Entries on finding words and elements
┄┄┄┄┄┄┄┄┄┄
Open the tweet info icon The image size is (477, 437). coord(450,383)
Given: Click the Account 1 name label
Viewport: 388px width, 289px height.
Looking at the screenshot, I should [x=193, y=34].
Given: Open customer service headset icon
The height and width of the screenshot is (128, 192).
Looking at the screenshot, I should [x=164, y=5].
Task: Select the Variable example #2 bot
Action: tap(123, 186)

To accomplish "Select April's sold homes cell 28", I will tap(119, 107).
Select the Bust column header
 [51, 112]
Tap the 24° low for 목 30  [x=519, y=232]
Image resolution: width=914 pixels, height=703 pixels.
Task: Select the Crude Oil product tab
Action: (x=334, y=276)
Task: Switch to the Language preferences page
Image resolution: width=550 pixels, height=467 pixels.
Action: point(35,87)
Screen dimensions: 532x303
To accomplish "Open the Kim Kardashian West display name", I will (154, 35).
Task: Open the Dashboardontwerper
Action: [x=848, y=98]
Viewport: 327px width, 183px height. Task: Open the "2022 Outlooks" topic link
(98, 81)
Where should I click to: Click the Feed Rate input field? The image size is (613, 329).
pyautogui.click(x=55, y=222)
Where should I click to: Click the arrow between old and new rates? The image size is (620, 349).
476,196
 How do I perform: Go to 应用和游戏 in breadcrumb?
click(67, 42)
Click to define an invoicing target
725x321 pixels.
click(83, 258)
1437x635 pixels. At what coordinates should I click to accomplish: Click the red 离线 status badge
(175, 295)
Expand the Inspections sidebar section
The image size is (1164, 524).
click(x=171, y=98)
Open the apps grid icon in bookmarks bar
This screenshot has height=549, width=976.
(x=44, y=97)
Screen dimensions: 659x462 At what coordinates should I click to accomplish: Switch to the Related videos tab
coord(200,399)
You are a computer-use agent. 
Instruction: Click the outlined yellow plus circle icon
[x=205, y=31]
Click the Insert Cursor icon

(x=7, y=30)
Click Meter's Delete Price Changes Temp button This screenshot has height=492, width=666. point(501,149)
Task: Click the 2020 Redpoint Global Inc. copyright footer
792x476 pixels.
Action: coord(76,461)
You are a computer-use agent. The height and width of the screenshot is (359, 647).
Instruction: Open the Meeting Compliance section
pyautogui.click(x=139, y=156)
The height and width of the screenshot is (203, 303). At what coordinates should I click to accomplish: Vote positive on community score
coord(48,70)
┄┄┄┄┄┄┄┄┄┄
Written request> Rewrite the records above as a numbered list, leaving out the blank lines.

Exercise solution>
1. Open the tweet info icon The image size is (477, 437). coord(450,383)
2. Given: Click the Account 1 name label
3. Viewport: 388px width, 289px height.
4. Looking at the screenshot, I should [x=193, y=34].
5. Given: Open customer service headset icon
6. The height and width of the screenshot is (128, 192).
7. Looking at the screenshot, I should [x=164, y=5].
8. Task: Select the Variable example #2 bot
9. Action: tap(123, 186)
10. To accomplish "Select April's sold homes cell 28", I will tap(119, 107).
11. Select the Bust column header
12.  [51, 112]
13. Tap the 24° low for 목 30  [x=519, y=232]
14. Image resolution: width=914 pixels, height=703 pixels.
15. Task: Select the Crude Oil product tab
16. Action: (x=334, y=276)
17. Task: Switch to the Language preferences page
18. Image resolution: width=550 pixels, height=467 pixels.
19. Action: point(35,87)
20. Screen dimensions: 532x303
21. To accomplish "Open the Kim Kardashian West display name", I will (154, 35).
22. Task: Open the Dashboardontwerper
23. Action: [x=848, y=98]
24. Viewport: 327px width, 183px height. Task: Open the "2022 Outlooks" topic link
25. (98, 81)
26. Where should I click to: Click the Feed Rate input field? The image size is (613, 329).
27. pyautogui.click(x=55, y=222)
28. Where should I click to: Click the arrow between old and new rates? The image size is (620, 349).
29. 476,196
30.  How do I perform: Go to 应用和游戏 in breadcrumb?
31. click(67, 42)
32. Click to define an invoicing target
33. 725x321 pixels.
34. click(83, 258)
35. 1437x635 pixels. At what coordinates should I click to accomplish: Click the red 离线 status badge
36. (175, 295)
37. Expand the Inspections sidebar section
38. The image size is (1164, 524).
39. click(x=171, y=98)
40. Open the apps grid icon in bookmarks bar
41. This screenshot has height=549, width=976.
42. (x=44, y=97)
43. Screen dimensions: 659x462 At what coordinates should I click to accomplish: Switch to the Related videos tab
44. coord(200,399)
45. You are a computer-use agent. 
46. Instruction: Click the outlined yellow plus circle icon
47. [x=205, y=31]
48. Click the Insert Cursor icon
49. (x=7, y=30)
50. Click Meter's Delete Price Changes Temp button This screenshot has height=492, width=666. point(501,149)
51. Task: Click the 2020 Redpoint Global Inc. copyright footer
52. 792x476 pixels.
53. Action: coord(76,461)
54. You are a computer-use agent. The height and width of the screenshot is (359, 647).
55. Instruction: Open the Meeting Compliance section
56. pyautogui.click(x=139, y=156)
57. The height and width of the screenshot is (203, 303). At what coordinates should I click to accomplish: Vote positive on community score
58. coord(48,70)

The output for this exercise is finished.